* Exercise details *
Rewrite the lines of material from the line with "Where should I" up to and including the line with "[1481, 450]" as a numbered list, skipping any blank lines. Leave the pictures out.

* Provided data *
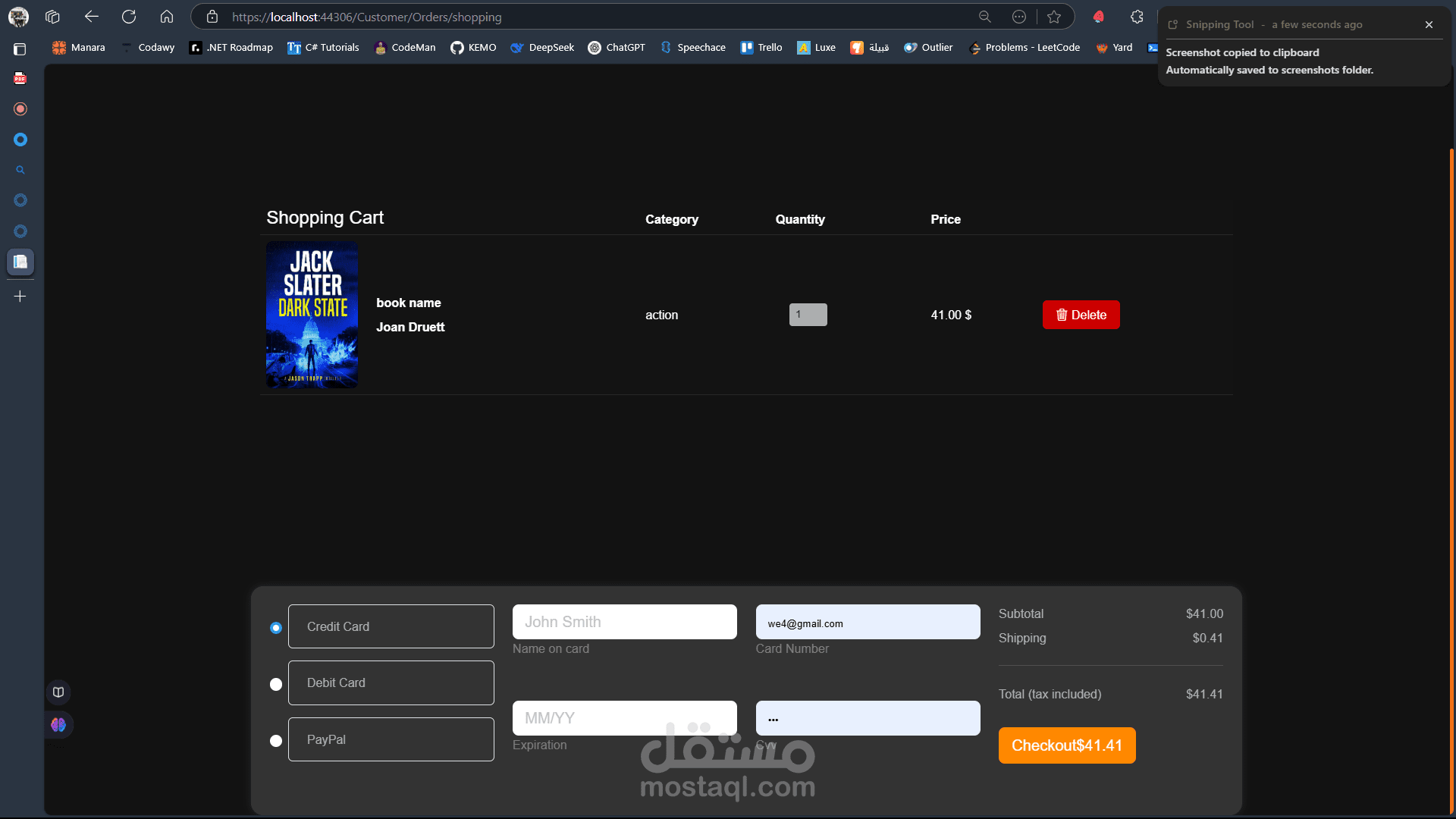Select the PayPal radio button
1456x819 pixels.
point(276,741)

* * *

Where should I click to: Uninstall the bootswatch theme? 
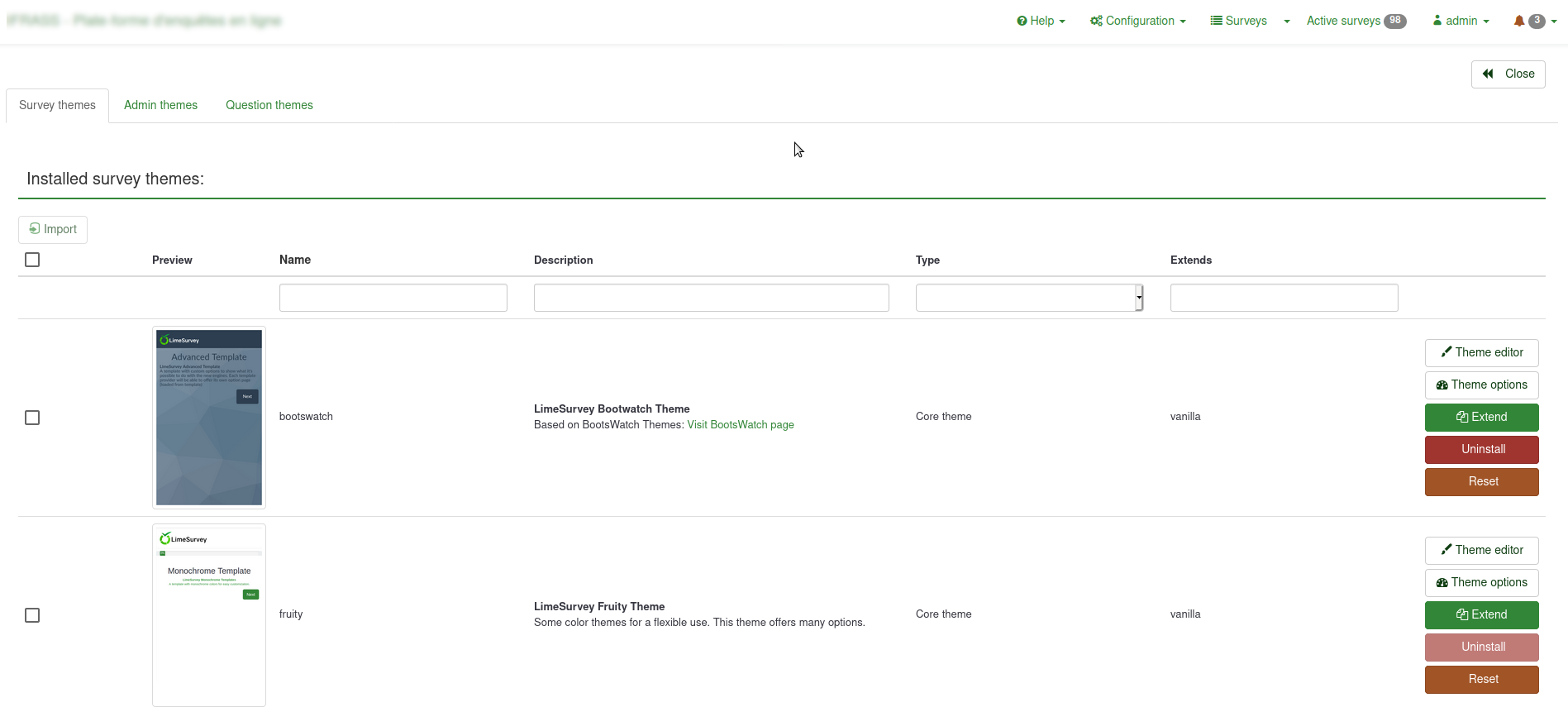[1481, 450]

* Completed exercise *
1. Where should I click to: Uninstall the bootswatch theme? 
2. [1481, 450]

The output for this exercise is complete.